__Document extract__
-- Begin --

I get an error when running predict
in the tidymodels framework.
The error appears to be related to selecting variables in the recipe (see code below).
There are some related SO posts, such as this one, this one, or this one, but they seem to deal with different issues (such as manipulating the outcome in the recipe).
However, I would like to understand why my code throws the error in the first place.
library(tidyverse)
library(tidymodels)
data("mtcars")
d_train <- mtcars %>% slice(1:20)
d_test <- mtcars %>% slice(21:nrow(mtcars))
preds_chosen <- c("hp", "disp", "am")

-- End --

__Records for the task__
-- Begin --

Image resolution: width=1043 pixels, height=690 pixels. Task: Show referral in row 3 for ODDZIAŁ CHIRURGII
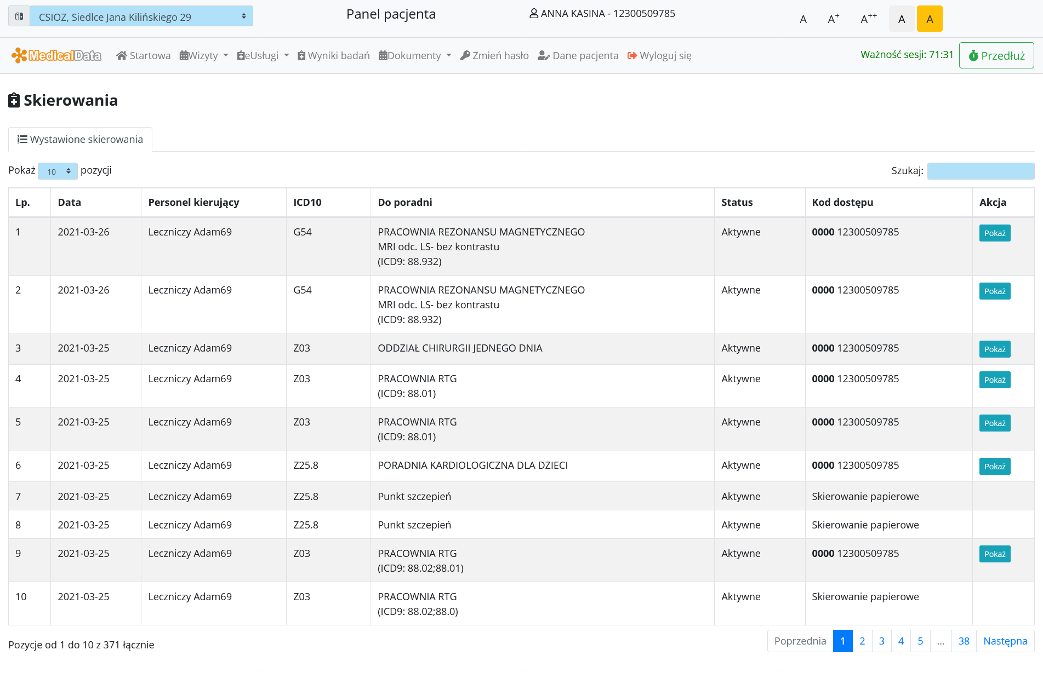point(994,349)
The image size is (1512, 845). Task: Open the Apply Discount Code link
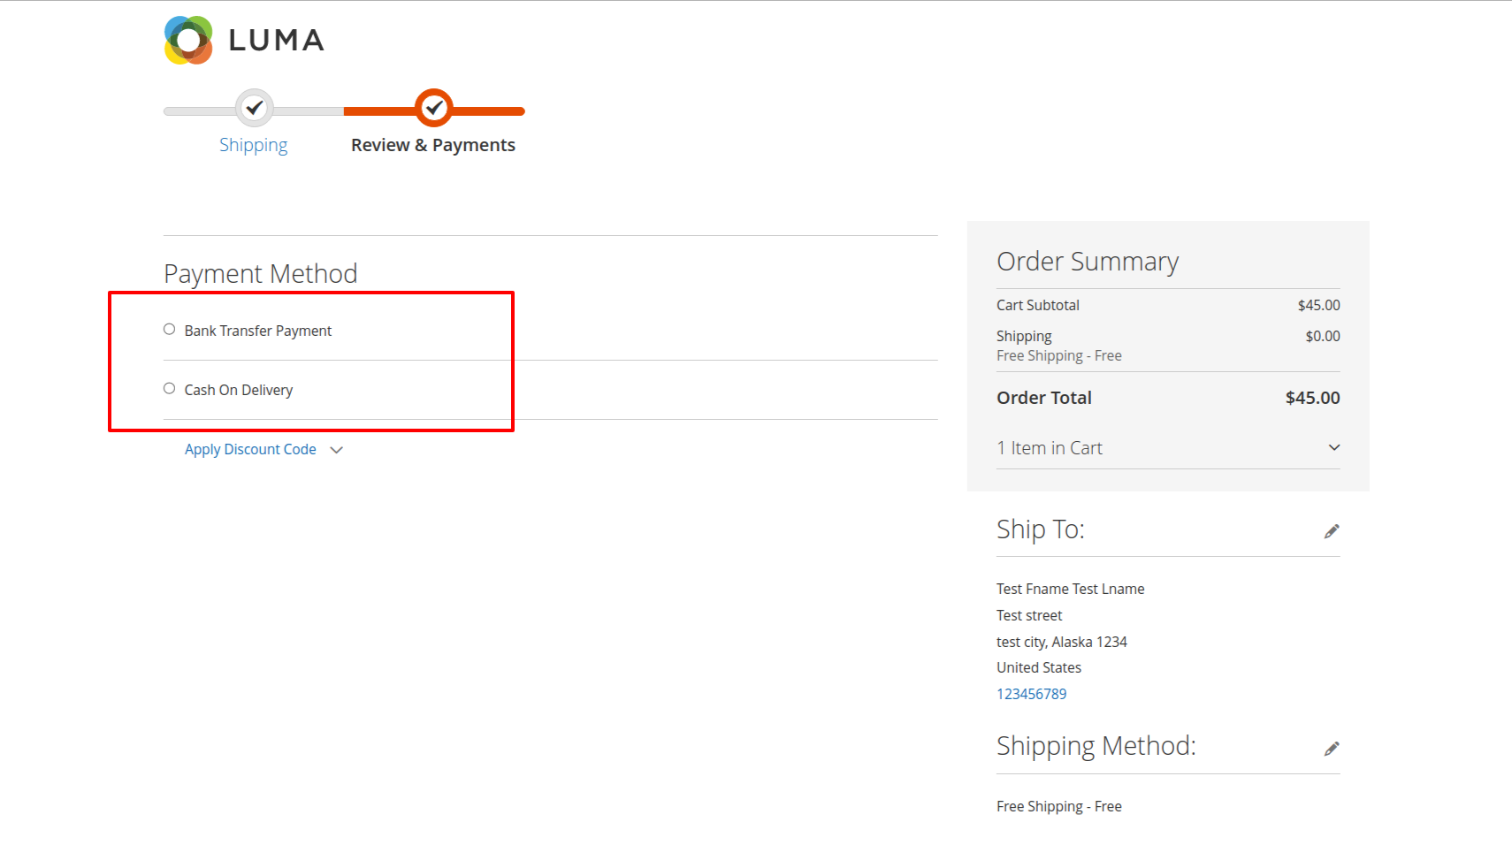(250, 449)
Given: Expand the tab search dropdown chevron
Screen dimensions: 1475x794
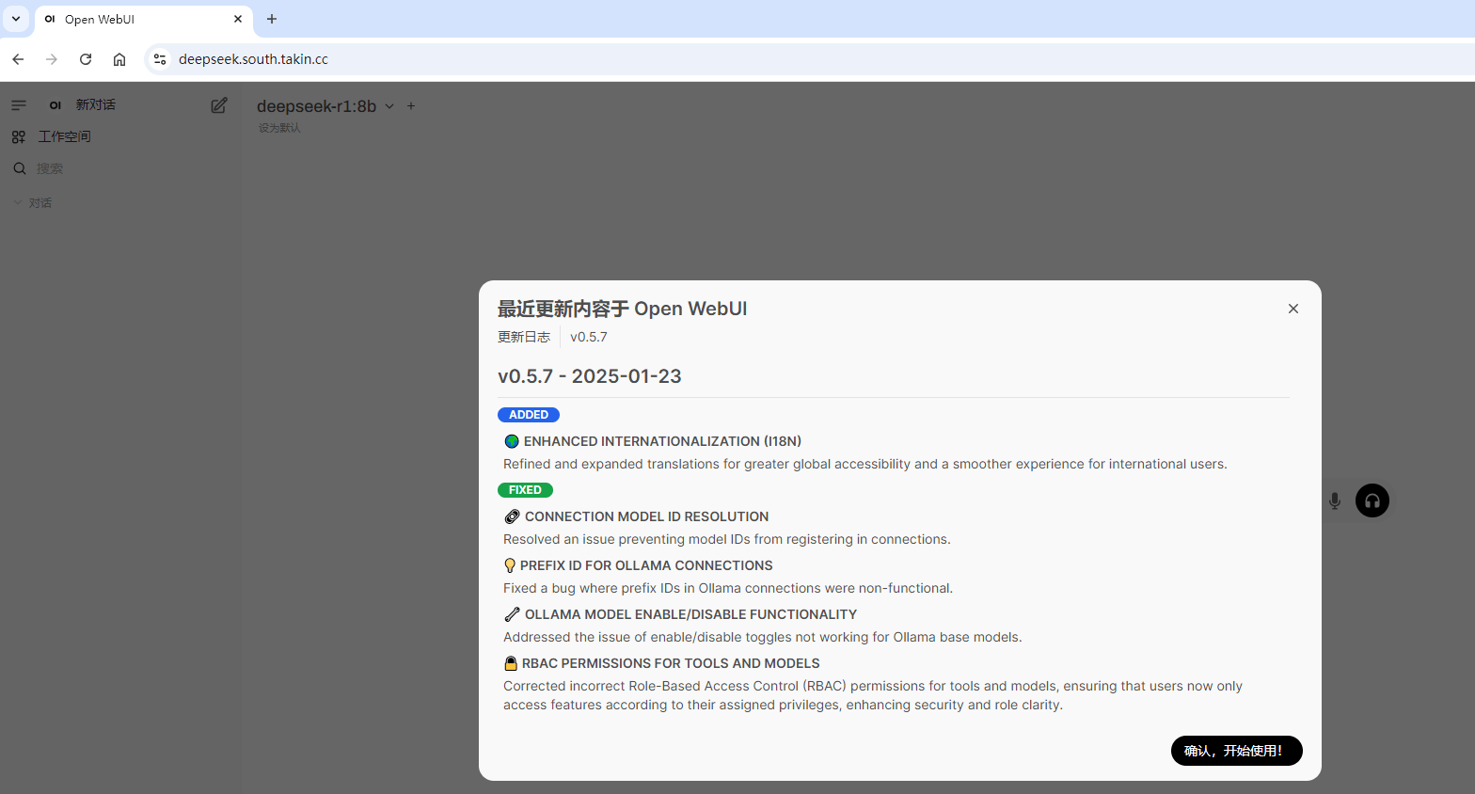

-- End --

__Your tasks__
1. Write out the part of the tidymodels post running from "There are some" down to "in the recipe).", keeping every word and character unchanged.
2. Repeat the whole listing line by line without changing anything, but leave out the pictures.
The listing has no connection to the tidymodels post.

__Task-by-task results__
1.
There are some related SO posts, such as this one, this one, or this one, but they seem to deal with different issues (such as manipulating the outcome in the recipe).

2.
Image resolution: width=1043 pixels, height=690 pixels. Task: Show referral in row 3 for ODDZIAŁ CHIRURGII
point(994,349)
The image size is (1512, 845). Task: Open the Apply Discount Code link
(250, 449)
Given: Expand the tab search dropdown chevron
Screen dimensions: 1475x794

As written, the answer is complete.